The Maquila Complex: Reification, Disposability, and Resistance in Maquilapolis: City of Factories

Edward Avila (Minnesota State University, Mankato)

Abstract

This article considers the ways in which the documentary Maquilapolis: City of Factories (2006) critically represents social reification under post-NAFTA maquiladora-led industrialization in Tijuana, Mexico, particularly as it relates to the production and circulation of myths of female obsolescence, disposability, and waste under the neoliberal (b)order. Drawing from the Marxist concept of reification, I demonstrate the ways in which the film largely overcomes the limitations and dangers associated with reified narratives and images that, unwittingly in many cases, rehearse myths of female disempowerment, victimization, and patriarchal dependency in the context of neoliberal industrialization in Tijuana, Mexico. Through a skillfully rendered combination of documentary modes of representation, with particular emphasis on narratives of personhood and human sensuousness, Maquilapolis captures the intersecting politico-economic, social, and cultural forces underwriting the proliferation of anti-female terror.
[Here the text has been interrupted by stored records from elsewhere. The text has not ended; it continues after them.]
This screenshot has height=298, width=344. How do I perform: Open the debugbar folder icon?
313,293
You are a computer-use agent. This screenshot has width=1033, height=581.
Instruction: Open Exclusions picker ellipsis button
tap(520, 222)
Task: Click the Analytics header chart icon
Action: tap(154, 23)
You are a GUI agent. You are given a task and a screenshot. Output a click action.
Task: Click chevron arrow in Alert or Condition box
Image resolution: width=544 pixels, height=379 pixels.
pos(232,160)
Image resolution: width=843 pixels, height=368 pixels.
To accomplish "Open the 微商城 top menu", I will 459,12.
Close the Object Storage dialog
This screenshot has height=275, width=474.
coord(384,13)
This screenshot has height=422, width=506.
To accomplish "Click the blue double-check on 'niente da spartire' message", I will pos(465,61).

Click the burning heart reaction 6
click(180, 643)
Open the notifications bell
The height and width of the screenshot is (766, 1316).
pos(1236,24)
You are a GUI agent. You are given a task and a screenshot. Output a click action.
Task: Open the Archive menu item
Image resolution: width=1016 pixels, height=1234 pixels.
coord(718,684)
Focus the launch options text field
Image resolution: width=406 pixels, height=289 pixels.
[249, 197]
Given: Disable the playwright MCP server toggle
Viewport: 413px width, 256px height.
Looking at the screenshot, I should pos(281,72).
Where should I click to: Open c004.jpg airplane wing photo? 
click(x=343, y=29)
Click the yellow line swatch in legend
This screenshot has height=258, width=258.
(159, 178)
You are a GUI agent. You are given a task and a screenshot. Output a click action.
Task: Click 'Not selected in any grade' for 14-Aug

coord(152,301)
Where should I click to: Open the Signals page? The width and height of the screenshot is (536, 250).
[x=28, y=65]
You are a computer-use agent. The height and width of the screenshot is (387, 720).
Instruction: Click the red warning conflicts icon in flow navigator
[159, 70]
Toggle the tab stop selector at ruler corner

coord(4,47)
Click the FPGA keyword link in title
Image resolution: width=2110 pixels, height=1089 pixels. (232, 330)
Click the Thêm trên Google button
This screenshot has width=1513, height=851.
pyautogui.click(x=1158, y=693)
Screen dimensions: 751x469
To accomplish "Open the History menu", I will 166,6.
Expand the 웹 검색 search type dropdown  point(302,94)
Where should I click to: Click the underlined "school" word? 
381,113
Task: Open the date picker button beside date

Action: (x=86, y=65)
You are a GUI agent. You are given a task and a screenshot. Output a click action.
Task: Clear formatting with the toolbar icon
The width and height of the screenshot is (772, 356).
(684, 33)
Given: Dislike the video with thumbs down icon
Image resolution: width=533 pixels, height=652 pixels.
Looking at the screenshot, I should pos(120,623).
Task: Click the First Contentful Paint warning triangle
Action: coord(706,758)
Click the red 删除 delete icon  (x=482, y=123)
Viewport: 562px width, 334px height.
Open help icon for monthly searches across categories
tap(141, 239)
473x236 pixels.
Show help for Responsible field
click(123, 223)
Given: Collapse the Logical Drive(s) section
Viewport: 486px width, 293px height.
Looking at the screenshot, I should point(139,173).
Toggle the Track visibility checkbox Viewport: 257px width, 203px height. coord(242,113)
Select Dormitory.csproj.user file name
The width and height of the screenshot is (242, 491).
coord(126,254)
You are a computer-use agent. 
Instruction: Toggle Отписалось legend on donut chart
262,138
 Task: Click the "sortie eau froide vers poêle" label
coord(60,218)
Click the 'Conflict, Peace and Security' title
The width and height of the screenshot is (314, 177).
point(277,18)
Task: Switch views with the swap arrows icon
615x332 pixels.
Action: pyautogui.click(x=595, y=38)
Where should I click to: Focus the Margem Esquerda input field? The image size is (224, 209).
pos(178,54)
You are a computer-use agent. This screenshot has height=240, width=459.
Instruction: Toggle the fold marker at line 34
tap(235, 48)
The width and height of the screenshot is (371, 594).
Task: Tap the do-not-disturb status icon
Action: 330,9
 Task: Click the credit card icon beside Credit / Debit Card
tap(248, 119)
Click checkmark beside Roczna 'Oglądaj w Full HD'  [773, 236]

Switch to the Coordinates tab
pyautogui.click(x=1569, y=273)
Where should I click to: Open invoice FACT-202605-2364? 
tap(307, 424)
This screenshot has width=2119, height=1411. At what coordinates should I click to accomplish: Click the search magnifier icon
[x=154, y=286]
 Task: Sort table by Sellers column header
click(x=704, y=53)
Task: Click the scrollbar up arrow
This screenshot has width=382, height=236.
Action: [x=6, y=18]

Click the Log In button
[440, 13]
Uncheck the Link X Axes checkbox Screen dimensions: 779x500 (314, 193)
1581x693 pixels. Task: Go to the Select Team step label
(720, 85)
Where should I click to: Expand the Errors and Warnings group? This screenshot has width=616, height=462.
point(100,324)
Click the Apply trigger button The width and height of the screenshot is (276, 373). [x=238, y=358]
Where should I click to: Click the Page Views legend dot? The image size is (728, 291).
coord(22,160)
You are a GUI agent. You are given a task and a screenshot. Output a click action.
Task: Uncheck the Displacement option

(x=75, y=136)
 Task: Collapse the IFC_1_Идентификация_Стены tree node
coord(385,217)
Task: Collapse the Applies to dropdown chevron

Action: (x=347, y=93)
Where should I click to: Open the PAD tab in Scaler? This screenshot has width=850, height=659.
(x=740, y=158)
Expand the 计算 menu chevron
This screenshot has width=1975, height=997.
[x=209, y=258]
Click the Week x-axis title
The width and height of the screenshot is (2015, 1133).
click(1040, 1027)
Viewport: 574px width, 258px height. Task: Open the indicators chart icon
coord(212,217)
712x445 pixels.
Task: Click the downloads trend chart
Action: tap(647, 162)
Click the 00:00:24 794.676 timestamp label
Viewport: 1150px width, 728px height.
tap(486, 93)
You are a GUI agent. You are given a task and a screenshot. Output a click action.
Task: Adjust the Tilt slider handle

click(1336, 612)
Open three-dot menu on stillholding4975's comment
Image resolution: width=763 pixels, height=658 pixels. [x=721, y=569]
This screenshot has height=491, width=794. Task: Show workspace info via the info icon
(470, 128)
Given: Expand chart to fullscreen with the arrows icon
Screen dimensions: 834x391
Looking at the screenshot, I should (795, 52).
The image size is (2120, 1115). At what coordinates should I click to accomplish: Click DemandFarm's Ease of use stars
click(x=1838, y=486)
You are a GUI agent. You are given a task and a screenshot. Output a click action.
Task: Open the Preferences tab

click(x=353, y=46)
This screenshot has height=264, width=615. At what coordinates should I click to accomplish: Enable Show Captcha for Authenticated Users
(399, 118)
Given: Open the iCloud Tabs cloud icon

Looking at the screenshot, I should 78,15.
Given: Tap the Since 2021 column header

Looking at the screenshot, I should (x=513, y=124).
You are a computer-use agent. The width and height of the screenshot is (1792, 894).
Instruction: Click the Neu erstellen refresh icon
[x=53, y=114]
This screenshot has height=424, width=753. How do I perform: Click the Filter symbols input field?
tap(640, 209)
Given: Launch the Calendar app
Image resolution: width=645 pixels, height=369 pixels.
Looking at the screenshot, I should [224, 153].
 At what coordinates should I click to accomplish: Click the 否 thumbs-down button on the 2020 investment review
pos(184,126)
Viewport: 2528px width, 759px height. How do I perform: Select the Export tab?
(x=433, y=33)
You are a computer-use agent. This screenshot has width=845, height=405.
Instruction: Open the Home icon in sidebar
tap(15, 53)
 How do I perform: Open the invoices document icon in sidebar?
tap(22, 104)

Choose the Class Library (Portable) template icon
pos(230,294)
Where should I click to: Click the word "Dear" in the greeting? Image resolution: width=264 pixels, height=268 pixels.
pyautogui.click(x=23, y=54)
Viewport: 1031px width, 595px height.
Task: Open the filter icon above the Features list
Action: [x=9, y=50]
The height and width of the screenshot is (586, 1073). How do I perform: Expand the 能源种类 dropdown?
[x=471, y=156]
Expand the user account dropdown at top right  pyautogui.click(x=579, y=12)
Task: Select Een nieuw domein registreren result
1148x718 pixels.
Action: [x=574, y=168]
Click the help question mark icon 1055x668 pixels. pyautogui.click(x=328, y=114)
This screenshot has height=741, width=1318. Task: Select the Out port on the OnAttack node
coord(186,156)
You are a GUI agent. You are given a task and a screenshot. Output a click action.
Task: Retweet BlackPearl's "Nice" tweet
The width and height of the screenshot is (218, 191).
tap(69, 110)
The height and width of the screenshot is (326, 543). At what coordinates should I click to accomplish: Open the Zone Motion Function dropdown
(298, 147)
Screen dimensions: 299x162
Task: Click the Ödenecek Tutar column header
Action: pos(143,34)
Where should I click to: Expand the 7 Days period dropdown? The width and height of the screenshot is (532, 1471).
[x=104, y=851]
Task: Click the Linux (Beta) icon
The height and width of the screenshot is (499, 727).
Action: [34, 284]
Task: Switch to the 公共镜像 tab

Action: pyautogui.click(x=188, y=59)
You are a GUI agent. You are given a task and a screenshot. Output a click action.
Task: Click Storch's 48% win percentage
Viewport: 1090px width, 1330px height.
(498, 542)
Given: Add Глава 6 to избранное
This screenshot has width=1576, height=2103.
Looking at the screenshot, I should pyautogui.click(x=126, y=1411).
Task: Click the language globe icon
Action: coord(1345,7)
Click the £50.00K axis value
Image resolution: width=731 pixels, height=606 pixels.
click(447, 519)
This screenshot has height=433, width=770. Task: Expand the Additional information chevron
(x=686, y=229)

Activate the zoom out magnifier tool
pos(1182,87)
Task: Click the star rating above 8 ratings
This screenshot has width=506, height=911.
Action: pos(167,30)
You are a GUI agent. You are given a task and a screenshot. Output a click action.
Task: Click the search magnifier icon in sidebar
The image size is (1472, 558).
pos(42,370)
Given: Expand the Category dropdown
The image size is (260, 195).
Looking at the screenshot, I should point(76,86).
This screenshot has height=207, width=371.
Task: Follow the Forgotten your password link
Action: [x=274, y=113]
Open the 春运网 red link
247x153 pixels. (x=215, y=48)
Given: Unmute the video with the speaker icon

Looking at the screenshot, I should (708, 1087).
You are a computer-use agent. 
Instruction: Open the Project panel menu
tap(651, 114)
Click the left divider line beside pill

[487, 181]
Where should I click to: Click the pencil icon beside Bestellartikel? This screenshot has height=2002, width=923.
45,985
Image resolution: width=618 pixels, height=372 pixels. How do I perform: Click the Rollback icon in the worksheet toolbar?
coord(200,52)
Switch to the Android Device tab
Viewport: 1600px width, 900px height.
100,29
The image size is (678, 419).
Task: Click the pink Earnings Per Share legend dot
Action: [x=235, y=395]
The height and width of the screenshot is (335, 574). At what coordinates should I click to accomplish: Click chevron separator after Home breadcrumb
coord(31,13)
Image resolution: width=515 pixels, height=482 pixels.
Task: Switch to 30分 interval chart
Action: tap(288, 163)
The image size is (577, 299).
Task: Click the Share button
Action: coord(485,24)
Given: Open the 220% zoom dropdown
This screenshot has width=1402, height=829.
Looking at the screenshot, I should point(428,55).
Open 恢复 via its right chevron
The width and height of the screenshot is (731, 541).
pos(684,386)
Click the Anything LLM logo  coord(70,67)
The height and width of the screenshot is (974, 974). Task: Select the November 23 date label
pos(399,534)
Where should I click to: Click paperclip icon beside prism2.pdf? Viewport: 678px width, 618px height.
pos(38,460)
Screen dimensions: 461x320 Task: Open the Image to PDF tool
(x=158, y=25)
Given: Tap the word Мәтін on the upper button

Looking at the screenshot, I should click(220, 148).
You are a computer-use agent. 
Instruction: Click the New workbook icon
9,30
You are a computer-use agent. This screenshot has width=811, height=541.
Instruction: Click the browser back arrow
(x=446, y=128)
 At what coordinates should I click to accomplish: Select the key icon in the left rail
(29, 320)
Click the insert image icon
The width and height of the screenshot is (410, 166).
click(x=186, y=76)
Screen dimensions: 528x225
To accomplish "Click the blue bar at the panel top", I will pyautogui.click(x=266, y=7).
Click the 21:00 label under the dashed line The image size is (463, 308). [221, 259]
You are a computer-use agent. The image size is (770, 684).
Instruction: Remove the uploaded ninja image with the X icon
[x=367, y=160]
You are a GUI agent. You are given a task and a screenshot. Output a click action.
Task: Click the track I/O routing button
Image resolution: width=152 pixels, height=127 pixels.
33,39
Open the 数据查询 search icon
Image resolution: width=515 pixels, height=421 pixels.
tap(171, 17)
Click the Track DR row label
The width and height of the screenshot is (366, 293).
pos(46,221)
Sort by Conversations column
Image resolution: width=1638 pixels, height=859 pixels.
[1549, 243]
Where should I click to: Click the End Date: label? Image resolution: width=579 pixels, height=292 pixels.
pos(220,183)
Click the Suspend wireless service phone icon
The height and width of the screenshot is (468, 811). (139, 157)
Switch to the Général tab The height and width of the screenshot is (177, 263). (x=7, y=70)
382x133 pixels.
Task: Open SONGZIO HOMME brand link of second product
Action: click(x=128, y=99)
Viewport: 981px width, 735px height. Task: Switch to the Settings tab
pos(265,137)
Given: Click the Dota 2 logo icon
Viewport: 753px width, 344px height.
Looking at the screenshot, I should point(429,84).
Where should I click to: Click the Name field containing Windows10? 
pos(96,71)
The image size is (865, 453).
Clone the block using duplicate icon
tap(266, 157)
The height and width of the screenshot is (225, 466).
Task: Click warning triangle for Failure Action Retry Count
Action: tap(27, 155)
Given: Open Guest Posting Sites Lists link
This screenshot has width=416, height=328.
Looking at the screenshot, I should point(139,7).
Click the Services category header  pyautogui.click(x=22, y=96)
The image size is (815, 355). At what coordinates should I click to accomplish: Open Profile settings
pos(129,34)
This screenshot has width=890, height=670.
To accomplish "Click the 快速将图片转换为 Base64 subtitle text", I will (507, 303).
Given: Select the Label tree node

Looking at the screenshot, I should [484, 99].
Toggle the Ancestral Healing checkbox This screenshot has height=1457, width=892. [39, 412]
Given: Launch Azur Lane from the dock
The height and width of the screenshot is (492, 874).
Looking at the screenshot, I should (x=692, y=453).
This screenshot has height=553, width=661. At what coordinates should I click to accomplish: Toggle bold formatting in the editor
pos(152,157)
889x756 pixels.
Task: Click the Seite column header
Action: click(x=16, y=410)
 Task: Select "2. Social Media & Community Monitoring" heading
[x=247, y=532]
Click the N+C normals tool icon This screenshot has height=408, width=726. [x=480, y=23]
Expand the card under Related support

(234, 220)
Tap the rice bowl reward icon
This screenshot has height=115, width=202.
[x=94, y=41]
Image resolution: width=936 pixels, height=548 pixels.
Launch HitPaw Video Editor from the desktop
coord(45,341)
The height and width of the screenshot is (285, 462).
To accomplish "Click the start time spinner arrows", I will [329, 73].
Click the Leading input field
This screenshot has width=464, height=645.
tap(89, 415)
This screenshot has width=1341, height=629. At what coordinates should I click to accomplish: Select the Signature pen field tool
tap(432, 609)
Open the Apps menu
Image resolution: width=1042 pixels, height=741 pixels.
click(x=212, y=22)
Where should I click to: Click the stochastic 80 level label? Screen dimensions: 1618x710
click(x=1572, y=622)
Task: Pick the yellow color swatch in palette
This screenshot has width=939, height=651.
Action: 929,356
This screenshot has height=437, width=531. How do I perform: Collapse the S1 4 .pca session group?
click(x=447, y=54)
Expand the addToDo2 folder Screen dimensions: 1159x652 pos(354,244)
In analyzing the narrative strategies deployed in the film, this article discusses how the film engages with the limits and risks associated with reification, including the naturalizing of social inequalities and the so-called immutable and ineluctable laws of neoliberal development in the context of gendered violence occurring within that peculiar neoliberal spatiality referred to here as the “maquila complex.”